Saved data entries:
• • • • • • •
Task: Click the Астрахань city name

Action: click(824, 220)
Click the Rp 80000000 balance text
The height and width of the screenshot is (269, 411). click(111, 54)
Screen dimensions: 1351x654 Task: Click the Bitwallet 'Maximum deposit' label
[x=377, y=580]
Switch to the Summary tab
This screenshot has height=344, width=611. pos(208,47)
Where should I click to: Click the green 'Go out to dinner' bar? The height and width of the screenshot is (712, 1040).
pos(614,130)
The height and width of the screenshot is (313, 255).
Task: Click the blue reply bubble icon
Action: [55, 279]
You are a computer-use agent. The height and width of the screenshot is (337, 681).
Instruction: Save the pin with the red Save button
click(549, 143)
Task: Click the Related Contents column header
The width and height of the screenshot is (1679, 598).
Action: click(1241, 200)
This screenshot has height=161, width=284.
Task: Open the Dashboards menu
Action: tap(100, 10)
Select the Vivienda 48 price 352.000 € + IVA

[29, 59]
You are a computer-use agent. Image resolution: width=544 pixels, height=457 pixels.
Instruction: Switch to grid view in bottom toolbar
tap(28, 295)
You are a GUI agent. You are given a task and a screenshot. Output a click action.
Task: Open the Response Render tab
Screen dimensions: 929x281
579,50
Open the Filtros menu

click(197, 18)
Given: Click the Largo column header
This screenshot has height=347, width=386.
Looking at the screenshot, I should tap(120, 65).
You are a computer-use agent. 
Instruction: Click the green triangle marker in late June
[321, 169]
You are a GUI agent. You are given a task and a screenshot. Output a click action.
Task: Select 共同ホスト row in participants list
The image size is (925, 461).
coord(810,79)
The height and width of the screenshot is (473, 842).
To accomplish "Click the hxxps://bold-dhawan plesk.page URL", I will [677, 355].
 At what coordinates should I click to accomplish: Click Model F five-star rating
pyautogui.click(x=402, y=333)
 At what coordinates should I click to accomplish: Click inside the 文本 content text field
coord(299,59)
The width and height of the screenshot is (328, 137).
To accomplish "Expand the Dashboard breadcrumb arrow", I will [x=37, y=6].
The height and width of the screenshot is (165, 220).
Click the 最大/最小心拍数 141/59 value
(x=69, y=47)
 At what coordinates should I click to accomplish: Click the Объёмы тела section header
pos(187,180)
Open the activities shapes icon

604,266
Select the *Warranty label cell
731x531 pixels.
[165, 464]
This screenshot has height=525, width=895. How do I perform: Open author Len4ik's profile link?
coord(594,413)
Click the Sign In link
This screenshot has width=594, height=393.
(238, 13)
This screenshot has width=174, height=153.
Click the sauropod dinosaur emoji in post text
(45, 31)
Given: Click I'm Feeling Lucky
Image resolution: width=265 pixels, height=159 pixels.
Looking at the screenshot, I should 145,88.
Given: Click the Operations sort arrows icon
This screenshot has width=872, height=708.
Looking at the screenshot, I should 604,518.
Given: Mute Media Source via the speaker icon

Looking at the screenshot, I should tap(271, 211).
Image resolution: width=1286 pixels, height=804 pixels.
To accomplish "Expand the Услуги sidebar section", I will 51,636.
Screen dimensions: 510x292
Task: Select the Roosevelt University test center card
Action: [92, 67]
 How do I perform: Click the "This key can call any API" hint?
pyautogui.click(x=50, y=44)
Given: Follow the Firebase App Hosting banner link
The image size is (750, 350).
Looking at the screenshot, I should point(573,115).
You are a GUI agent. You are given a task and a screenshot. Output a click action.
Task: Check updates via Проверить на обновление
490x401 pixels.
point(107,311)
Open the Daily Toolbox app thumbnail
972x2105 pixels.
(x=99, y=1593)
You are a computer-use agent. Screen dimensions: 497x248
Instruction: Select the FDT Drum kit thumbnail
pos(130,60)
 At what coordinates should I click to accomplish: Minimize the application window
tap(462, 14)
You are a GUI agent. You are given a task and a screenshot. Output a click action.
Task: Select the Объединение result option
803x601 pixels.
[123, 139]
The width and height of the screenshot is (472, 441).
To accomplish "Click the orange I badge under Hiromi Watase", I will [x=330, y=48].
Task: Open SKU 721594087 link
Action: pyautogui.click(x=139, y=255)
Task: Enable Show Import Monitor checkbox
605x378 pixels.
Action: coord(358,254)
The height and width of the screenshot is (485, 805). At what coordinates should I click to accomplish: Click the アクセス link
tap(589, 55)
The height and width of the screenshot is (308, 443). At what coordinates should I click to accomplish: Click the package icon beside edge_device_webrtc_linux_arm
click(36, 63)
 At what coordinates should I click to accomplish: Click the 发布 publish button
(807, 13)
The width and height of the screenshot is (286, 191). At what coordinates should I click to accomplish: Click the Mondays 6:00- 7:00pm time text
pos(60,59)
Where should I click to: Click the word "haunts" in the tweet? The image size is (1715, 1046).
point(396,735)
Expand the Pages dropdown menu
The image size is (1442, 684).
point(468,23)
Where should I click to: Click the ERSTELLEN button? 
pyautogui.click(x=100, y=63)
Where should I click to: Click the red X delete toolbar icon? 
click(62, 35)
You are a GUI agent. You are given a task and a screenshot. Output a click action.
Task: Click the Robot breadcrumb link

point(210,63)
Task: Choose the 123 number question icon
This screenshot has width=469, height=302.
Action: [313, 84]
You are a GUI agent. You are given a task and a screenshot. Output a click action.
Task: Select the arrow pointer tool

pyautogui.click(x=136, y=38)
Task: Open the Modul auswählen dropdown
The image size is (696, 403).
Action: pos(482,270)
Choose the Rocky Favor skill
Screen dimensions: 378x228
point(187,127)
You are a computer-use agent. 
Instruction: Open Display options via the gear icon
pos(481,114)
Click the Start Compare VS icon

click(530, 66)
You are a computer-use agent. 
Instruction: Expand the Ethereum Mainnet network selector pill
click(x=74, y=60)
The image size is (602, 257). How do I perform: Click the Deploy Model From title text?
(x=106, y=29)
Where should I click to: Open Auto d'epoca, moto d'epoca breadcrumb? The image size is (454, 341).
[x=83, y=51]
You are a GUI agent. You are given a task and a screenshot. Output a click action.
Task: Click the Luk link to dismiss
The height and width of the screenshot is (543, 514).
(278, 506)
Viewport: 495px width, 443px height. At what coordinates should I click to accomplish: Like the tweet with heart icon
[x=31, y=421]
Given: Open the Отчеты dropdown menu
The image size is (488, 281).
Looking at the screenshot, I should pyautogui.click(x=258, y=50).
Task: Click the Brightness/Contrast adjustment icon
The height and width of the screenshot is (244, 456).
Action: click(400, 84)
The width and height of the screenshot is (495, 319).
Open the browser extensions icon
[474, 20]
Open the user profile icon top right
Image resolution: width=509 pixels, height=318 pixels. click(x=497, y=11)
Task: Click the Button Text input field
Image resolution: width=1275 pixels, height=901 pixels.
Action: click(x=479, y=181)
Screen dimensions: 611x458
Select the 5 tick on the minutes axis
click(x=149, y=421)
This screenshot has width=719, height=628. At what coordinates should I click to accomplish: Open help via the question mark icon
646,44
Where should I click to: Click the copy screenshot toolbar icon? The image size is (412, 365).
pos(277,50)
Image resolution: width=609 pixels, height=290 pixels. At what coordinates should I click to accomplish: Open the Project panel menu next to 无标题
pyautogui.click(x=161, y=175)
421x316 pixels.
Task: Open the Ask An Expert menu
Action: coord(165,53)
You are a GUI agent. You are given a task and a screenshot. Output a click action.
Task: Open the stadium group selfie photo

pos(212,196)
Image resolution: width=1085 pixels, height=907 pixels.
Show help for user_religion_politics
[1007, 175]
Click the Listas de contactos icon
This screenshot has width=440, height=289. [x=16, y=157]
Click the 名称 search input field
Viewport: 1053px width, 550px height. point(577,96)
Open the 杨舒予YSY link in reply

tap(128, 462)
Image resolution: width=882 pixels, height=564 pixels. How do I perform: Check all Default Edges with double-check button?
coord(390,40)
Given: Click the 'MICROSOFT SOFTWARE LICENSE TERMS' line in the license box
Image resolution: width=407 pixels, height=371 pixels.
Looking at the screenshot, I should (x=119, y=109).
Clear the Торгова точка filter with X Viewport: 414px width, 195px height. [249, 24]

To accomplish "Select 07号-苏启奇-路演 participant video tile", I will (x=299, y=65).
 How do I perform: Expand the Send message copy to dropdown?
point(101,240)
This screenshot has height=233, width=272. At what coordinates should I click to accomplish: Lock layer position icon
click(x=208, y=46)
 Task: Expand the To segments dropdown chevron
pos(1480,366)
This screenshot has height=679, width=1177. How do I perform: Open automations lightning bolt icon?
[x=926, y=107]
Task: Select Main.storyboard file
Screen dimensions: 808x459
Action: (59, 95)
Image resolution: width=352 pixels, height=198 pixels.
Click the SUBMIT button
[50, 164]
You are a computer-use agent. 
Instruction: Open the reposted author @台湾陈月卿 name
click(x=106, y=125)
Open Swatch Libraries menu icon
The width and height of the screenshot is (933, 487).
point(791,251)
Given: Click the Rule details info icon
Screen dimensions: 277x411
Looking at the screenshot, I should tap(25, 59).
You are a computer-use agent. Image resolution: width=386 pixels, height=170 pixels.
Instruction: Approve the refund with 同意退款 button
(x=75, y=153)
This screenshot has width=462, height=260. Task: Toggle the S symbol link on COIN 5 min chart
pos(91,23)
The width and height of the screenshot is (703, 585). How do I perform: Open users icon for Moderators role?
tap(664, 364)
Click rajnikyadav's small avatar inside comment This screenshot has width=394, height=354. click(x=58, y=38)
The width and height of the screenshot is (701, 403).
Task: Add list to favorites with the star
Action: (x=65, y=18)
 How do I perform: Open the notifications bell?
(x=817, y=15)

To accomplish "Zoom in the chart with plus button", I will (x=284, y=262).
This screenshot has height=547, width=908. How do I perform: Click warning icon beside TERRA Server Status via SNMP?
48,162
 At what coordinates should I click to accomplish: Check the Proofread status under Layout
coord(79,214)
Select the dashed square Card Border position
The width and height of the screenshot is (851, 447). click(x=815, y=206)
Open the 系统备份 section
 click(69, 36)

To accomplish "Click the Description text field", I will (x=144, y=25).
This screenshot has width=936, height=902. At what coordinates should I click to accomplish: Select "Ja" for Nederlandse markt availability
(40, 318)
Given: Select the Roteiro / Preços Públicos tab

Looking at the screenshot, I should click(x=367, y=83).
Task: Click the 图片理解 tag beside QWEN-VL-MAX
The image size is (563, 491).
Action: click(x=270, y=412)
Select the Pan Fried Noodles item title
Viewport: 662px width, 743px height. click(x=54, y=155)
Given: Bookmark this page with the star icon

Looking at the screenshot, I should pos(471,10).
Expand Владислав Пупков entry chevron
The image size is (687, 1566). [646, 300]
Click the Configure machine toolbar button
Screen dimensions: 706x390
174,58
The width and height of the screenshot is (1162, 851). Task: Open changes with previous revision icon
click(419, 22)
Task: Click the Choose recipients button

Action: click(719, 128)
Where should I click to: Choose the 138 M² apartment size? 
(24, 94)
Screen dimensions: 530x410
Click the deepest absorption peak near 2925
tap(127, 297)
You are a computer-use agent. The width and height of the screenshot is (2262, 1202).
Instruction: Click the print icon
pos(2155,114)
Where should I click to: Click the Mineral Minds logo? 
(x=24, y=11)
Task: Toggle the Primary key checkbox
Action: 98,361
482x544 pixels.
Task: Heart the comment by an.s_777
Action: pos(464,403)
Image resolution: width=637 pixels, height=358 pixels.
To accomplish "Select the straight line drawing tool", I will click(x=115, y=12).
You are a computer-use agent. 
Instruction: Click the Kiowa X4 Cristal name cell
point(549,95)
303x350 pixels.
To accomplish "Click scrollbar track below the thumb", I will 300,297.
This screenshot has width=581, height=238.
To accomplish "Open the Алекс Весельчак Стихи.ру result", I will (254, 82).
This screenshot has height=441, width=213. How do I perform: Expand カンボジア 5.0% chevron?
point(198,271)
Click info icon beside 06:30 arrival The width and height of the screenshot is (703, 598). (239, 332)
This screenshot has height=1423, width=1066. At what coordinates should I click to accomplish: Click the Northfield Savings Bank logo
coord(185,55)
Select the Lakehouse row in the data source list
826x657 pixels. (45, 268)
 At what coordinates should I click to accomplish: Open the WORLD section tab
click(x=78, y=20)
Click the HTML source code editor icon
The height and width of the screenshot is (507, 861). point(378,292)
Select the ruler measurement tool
• • • • • • •
What the task asks: In which lines of the records does the word "column" appear? Copy each of them.

Response area:
Task: Click the Related Contents column header
Given: Click the Largo column header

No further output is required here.